1969 The Pirates sign amateur free agent Kent Tekulve.
1970 The Cubs suffer a really tough loss, falling 2-1 to the Astros. Both runs are unearned as Chicago pitcher Ken Holtzman allows just two hits. Even worse, a would-be home run by Billy Williams in the ninth inning hits a speaker in the Astrodome and drops foul.
1970 In the first game ever played at Three Rivers Stadium, the Reds top the Pirates 3-2.
1971 Pittsburgh’s Bob Robertson hits a ball 70 feet high into the upper deck in right field.
1975 Baseball owners vote to reelect commissioner Bowie Kuhn to a new seven-year term.
1977 Bill Singer pitches in his last game.
1978 Dave Righetti sets a Texas League record by fanning 21 Midland batters in nine innings. But he doesn’t get the win when the reliever blows it in extra innings for a 4-2 loss.

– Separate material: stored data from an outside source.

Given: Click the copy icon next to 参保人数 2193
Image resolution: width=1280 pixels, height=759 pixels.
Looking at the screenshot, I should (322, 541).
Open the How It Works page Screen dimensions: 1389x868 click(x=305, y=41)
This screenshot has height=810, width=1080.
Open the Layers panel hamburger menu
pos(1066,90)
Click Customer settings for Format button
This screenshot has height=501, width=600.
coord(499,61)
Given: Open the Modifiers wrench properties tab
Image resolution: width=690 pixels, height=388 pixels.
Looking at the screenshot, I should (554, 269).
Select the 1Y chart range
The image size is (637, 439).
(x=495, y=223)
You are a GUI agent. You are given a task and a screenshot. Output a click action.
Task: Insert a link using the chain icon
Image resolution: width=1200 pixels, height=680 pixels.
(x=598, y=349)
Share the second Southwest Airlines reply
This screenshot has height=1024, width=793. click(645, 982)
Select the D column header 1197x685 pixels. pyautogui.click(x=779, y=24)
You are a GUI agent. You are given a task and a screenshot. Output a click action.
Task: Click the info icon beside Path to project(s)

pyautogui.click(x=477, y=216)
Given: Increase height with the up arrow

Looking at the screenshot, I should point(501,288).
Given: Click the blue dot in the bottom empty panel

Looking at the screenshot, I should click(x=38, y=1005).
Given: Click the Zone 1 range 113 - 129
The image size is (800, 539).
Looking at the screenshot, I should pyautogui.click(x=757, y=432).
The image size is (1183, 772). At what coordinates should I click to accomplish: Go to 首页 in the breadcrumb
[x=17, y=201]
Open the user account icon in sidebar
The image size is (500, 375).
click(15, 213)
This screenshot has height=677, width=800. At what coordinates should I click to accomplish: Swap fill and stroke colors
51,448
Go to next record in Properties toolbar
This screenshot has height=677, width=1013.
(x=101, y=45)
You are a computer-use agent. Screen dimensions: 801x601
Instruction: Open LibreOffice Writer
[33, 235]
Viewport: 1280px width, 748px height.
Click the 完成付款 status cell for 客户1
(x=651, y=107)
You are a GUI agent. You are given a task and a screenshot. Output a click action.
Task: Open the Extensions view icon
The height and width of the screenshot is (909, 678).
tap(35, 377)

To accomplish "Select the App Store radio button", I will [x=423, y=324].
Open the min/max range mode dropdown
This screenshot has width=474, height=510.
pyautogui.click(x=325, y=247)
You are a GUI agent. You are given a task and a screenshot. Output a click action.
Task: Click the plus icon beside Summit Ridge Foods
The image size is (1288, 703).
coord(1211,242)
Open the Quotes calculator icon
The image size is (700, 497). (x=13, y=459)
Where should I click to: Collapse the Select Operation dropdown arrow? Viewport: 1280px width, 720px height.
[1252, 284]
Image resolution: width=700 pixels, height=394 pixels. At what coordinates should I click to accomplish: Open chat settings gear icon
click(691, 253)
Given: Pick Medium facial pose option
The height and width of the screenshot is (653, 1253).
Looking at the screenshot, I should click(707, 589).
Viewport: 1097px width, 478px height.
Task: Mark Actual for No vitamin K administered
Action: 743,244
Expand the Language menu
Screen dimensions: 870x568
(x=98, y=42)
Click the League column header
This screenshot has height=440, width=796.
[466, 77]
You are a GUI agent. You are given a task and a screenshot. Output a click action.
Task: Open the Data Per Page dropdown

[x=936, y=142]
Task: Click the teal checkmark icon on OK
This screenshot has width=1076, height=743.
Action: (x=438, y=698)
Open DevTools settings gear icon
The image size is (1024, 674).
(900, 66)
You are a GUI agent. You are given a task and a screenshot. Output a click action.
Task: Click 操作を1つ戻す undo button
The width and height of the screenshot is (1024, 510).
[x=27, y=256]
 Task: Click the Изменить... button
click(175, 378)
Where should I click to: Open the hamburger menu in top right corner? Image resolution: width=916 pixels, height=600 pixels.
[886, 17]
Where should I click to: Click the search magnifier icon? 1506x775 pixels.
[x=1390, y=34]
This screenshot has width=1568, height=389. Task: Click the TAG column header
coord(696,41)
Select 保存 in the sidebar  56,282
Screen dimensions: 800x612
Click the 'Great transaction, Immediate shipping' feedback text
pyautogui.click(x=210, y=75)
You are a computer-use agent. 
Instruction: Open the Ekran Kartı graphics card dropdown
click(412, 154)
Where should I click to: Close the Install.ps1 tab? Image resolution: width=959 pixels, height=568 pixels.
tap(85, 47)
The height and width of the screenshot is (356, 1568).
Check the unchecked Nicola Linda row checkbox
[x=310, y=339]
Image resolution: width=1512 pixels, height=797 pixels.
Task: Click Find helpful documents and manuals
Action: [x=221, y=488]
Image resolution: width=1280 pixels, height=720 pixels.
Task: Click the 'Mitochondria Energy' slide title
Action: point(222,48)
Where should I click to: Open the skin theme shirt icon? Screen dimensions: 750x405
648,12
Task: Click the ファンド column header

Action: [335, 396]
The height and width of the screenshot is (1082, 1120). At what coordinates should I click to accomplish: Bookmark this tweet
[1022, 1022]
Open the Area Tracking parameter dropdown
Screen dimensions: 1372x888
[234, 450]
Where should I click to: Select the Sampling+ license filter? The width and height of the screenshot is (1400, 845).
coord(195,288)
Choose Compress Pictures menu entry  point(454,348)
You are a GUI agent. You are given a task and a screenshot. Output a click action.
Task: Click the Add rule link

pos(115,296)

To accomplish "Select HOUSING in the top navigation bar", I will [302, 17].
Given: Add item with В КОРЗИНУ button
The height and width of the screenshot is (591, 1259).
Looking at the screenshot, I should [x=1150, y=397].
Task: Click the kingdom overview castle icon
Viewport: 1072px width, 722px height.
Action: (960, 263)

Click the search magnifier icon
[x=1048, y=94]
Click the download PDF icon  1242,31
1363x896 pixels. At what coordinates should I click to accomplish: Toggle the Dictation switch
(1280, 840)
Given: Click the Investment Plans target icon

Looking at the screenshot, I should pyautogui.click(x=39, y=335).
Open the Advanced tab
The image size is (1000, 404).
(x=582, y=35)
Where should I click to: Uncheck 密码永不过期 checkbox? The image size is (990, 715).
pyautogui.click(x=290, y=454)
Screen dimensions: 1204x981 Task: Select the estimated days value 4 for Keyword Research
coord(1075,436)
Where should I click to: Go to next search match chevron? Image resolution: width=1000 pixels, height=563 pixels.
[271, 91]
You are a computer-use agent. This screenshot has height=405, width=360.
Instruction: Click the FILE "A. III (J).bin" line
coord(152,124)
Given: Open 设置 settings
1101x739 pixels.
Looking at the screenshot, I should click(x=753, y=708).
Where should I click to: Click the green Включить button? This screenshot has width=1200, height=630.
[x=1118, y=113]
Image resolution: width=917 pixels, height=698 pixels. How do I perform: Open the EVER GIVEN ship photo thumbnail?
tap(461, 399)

1980 Houston puts J.R. Richard on a 21-day disabled list with mysterious arm problems. The team suspects he’s just malingering, but soon he’ll suffer a stroke.
1983 Larry Bowa gets his 2,000th career hit.
1983 Dwight Evans hits his 200th home run.
1985 The White Sox trade veteran hitter Tom Paciorek to the Mets.
1985 For the year’s All-Star game, Lou Whitaker forgets to bring his jersey. Oops.
1986 Milwaukee signs aging free agent Gorman Thomas.
1987 John McNamara loses his 1,000th game. His record: 968-1,000.
1987 Ken Caminiti makes his big league debut.
1988 In the longest game in Texas League history, San Antonio Missions 1, Jackson Mets 0 (26).
1989 Darrell Evans gets the last of his 24 multi-home run games.
1989 Kent Tekulve appears in his final career game.
1990 Oops! White Sox backup Steve Lyons slides into first on a bunt, and then forgets where he is and pulls down his pants to brush off the dirt.
1995 Manny Ramirez hits his best home run according to WPA: 0.846 WPA. In the bottom of the 12th, he hits a two-run shot off Dennis Eckersley to turn a 4-3 deficit into a 5-4 walk-off win. It’s just the 40th home run in his career.
1996 Mike Mussina allows seven doubles in one game.
1997 The Mets name Steve Phillips their new general manager.
1998 The White Sox release former All-Star starting pitcher Jason Bere.
1999 Carlos Beltran reaches on error three times in one game.
1999 Lance Berkman makes his big league debut.
2000 Dave Johnson is hospitalized after experiencing dizziness due to an irregular heartbeat.
2000 Mark Buehrle makes his big league debut.
2003 Minnie Minoso becomes the first person to play in seven decades as a pro when he appears as a DH for the Northern League’s St. Paul Saints.
2003 The Mets trade Armando Benitez to the Yankees.
2004 Cleveland’s Victor Martinez hits three homers in one game.
2006 Florida sends Al Leiter to the Yankees as part of a conditional deal.
2007 The A’s trade Jason Kendall to the Cubs.
2010 Bengie Molina, of all people, hits for the cycle. His home run is a grand slam, making this only the ninth slam/cycle combination. I once figured it was the seventh least likely cycle of all-time.
2011 An RBI-single by Ichiro Suzuki for the Mariners against the Rangers ends both a 30-inning streak for Seattle without scoring and a 33-inning streak for the Rangers in which they allowed no runs.